:: DOCUMENT PASSAGE ::

Those events showed one side of the Blair world-view: you pick your friends and you stand by them.

Blair’s next two wars, Kosovo and Sierra Leone, show the other side of Blair – the Gladstonian intervener. Kosovo saw Nato overcoming after considerable argument the old, cold war mentality of strategic compromise and non-interference. Sierra Leone provided a different lesson for him: the limits of international engagement, and the failure of the UN to meet its obligations, leading the former colonial power, the UK, to send in troops for a humanitarian purpose – to get rid of a very bad regime and replace it with a less bad one. “When people say: ‘Run an ethical foreign policy,’ I say Sierra Leone was an example of that,” Blair once said.

By mid-2000 Blair was at the pinnacle of his international powers. He was at the heart of European decision-making, his enthusiasm contrasting with weak governments in France and Germany. All around were centre-left administrations that looked to him for inspiration. As Clinton prepared to leave power, he came to London to urge Blair to get in with the president-elect (or not really elect), George W Bush.

Clinton gave his advice just over two years ago. It is something that has guided Blair ever since. It influenced his reaction to the events of 11 September and his role in the subsequent war in Afghanistan and the “war on terror”. It dictates his policy now towards Iraq. Blair believes Britain derives what authority it has in the world through its closeness to the US. Through it, and through it alone, we exercise a certain influence.

And what of the other side of Blair, the convinced multi-lateralist, the committed intervener? “We are witnessing the beginnings of a new doctrine of international community,” Blair proclaimed in his speech in Chicago in April 1999, his own foreign policy mission statement. Blair set out tangible and credible benchmarks for global action, saying: “We are all internationalists now, whether we like it or not.”

That was before the birth of the new world order and the new doctrine of pre-emptive attack conjured by Messrs Rumsfeld and Cheney. And yet, in conversations with me, Blair’s people remain convinced that they can marry the liberal interventionism of the late 1990s with the darker realities of global terrorism and Bush.

That is where Iraq comes in. And that is why Blair is at least as committed to military action as his ally in the White House. For Bush and the hawks, this war is about completing unfinished business and establishing a bridgehead of American values in a fundamentally hostile region. When Bush said in his State of the Union address last month that different problems required different solutions, he was distancing himself from his “axis of evil” speech the previous year, which appeared to presage an era of perpetual American military intervention. Even if the Iraqi war is successful in a narrow military sense – few allied casualties, an “acceptable” level of Iraqi deaths (whatever that means) and a speedy conclusion – Bush is likely to revert to his pre-9/11 persona. Nation-building and interventionism go against the grain.

:: RECORDS TO USE ::
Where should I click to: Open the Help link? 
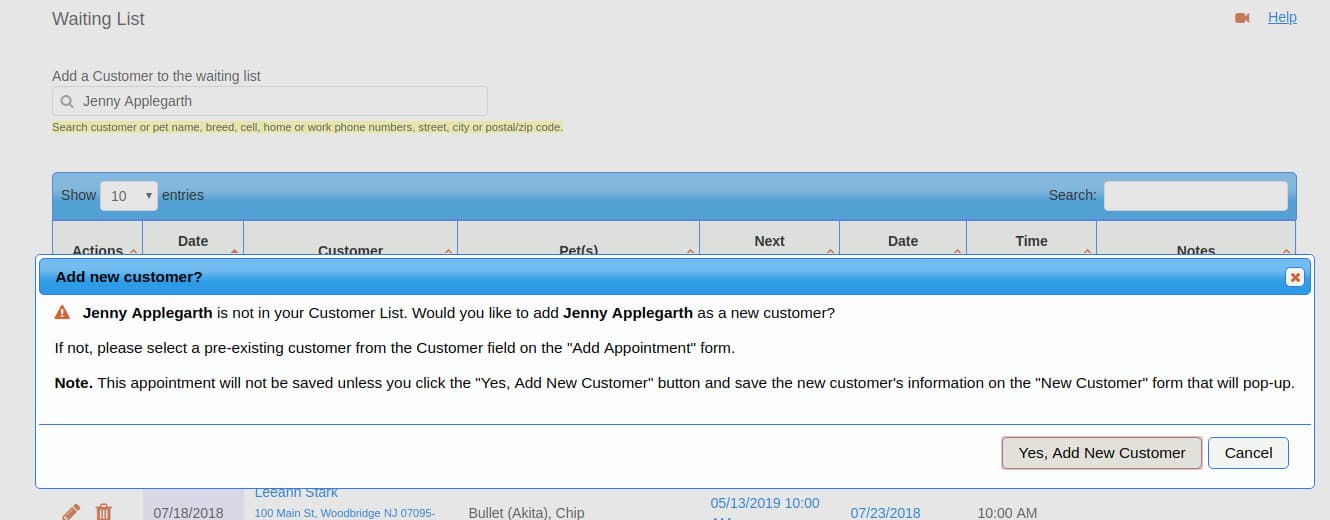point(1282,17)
--
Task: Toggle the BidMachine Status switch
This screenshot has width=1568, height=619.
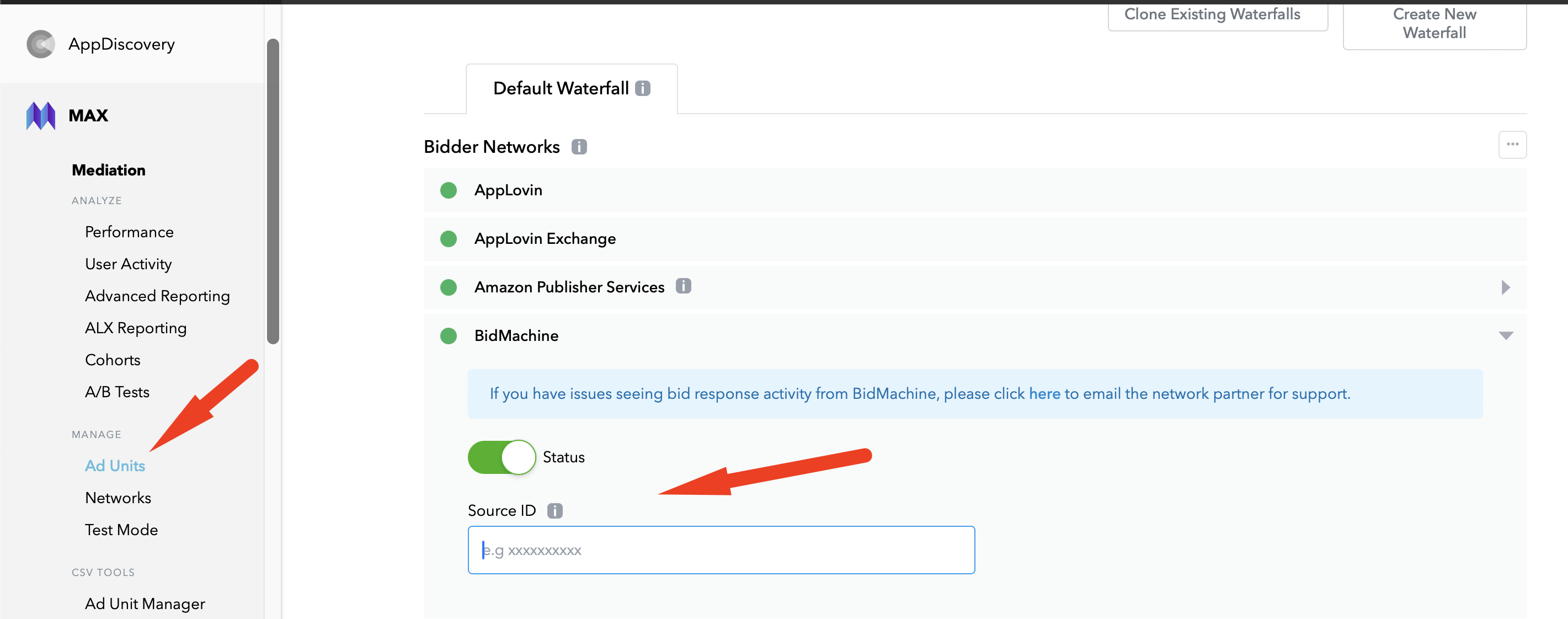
--
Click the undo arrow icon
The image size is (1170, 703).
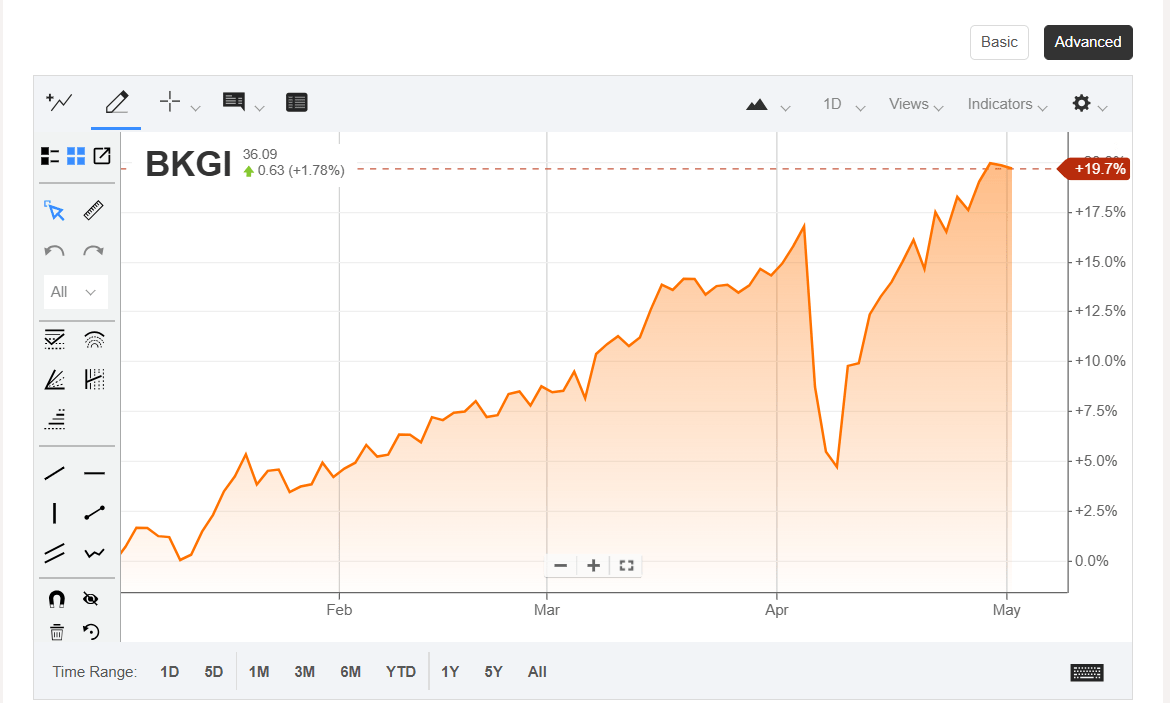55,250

:: TASKS AND EXERCISES ::
1: In the passage on Blair's foreign policy, in what city did Blair give his April 1999 speech on a new doctrine of international community?
2: From the listing, copy out the lines starting at the line that contains "Task: Toggle the BidMachine Status switch" and ending at the line that contains "This screenshot has width=1568, height=619.".

:: RESPONSES PER TASK ::
1: Chicago

2:
Task: Toggle the BidMachine Status switch
This screenshot has width=1568, height=619.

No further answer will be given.